**Task description:**
Go through the listing below and retype exactly the lines starting at the one with "Instruction: Click the Хорошо rating label" and ending at the one with "Given: Open the My attendance tab", skipping pictures.

**Listed records:**
──────────
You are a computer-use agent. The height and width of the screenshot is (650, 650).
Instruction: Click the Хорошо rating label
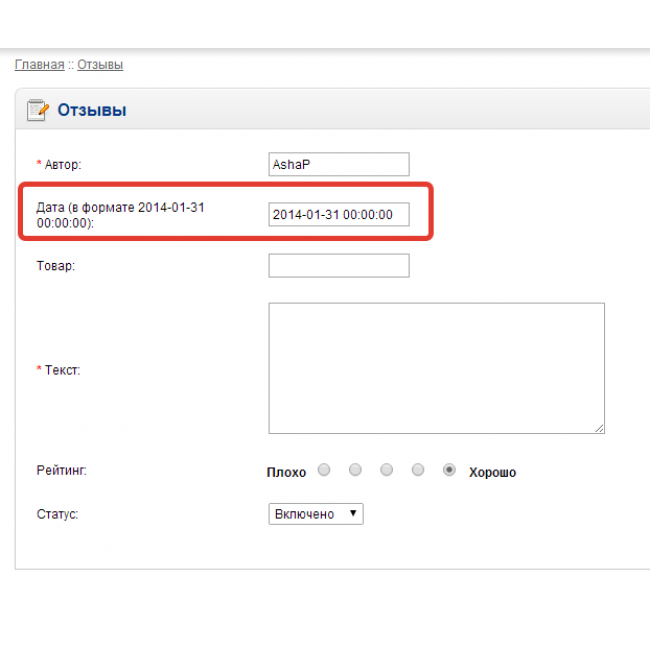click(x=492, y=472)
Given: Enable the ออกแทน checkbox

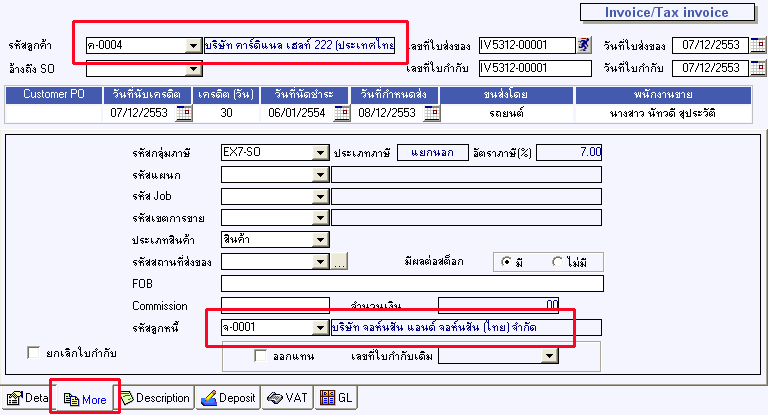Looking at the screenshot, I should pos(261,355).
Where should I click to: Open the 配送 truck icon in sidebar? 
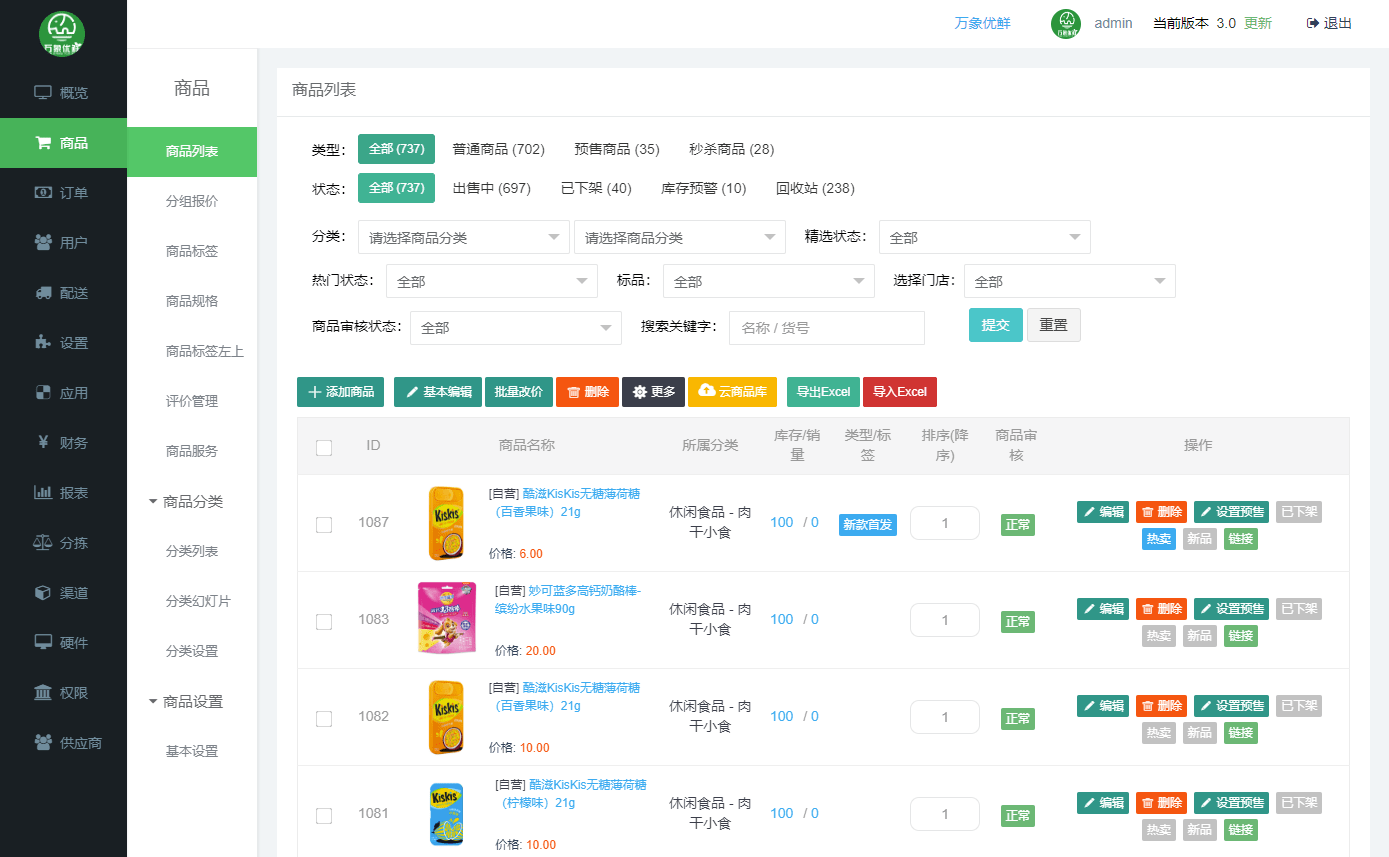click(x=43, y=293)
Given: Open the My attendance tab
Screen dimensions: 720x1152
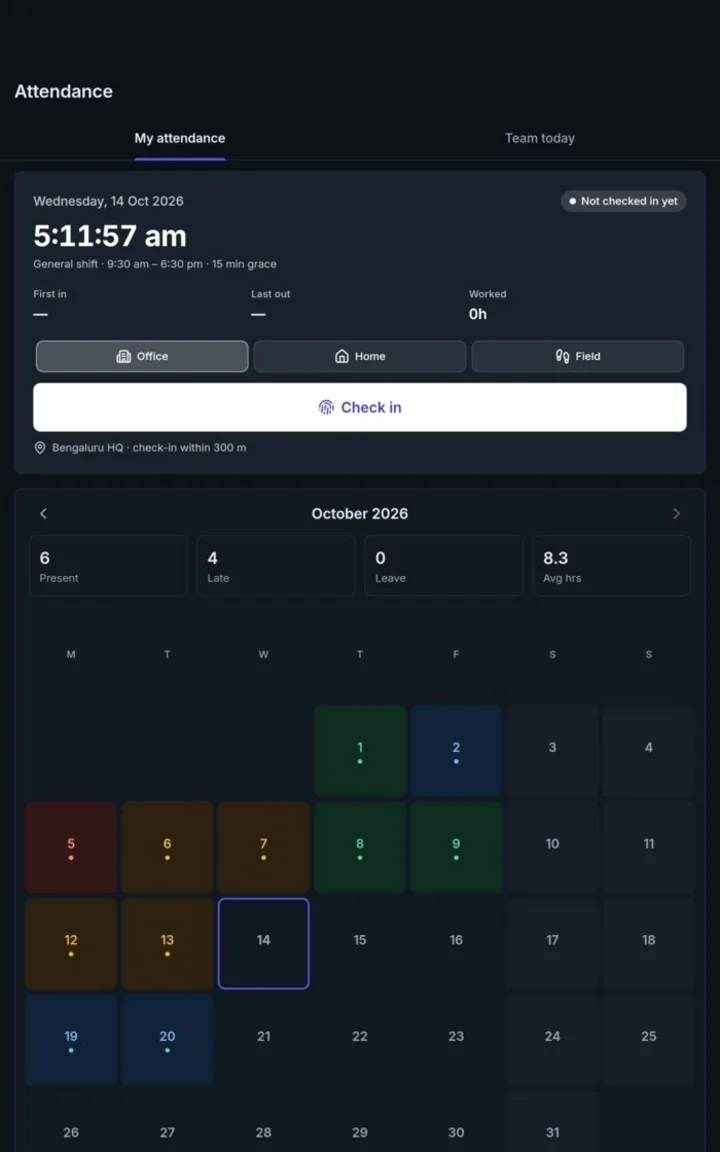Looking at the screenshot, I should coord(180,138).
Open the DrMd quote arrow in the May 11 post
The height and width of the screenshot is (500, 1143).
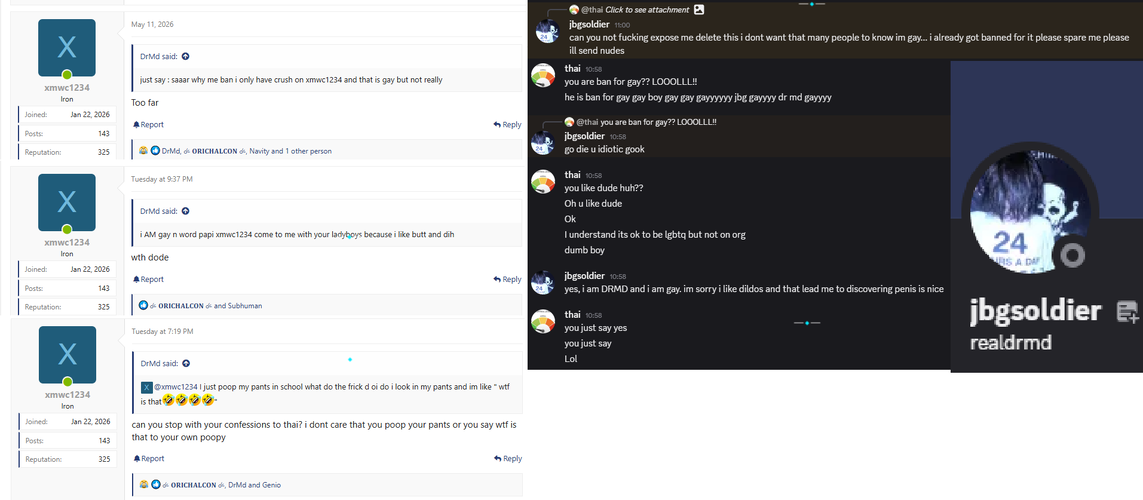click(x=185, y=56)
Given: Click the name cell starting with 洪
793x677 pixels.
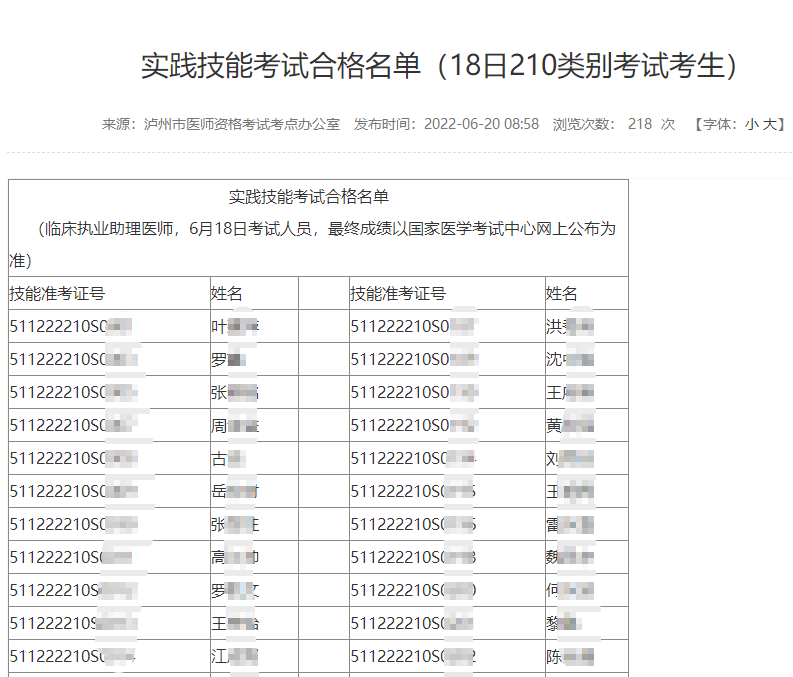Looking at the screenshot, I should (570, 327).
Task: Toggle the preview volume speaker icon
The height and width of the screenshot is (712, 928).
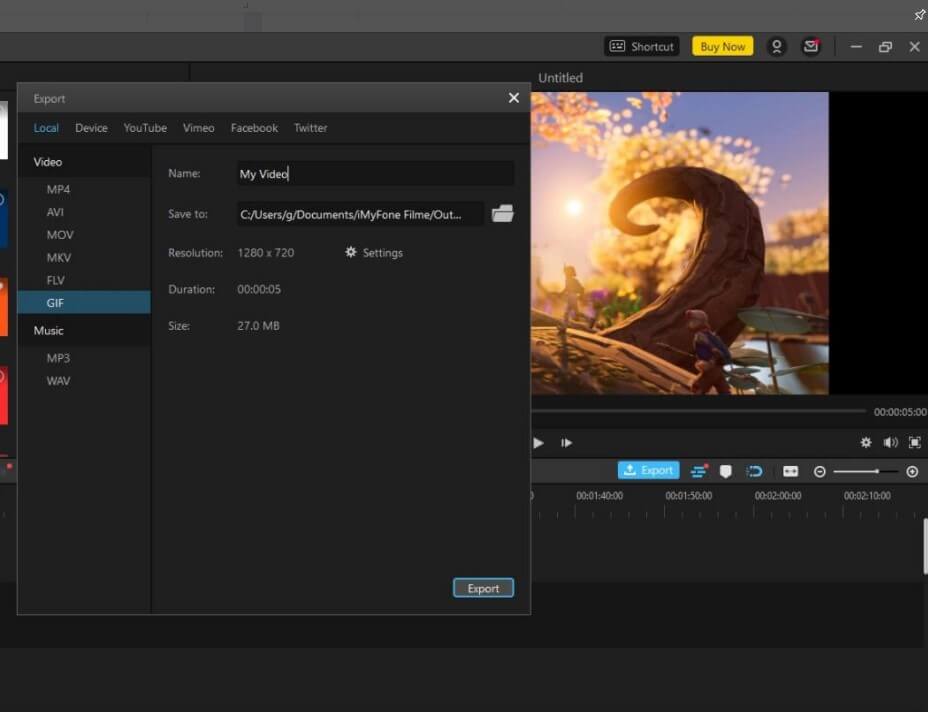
──────────
**Solution:**
Instruction: Click the Хорошо rating label
click(x=492, y=472)
Given: Enable the ออกแทน checkbox

Looking at the screenshot, I should pos(261,355).
Where should I click to: Open the 配送 truck icon in sidebar? 
click(x=43, y=293)
Given: Open the My attendance tab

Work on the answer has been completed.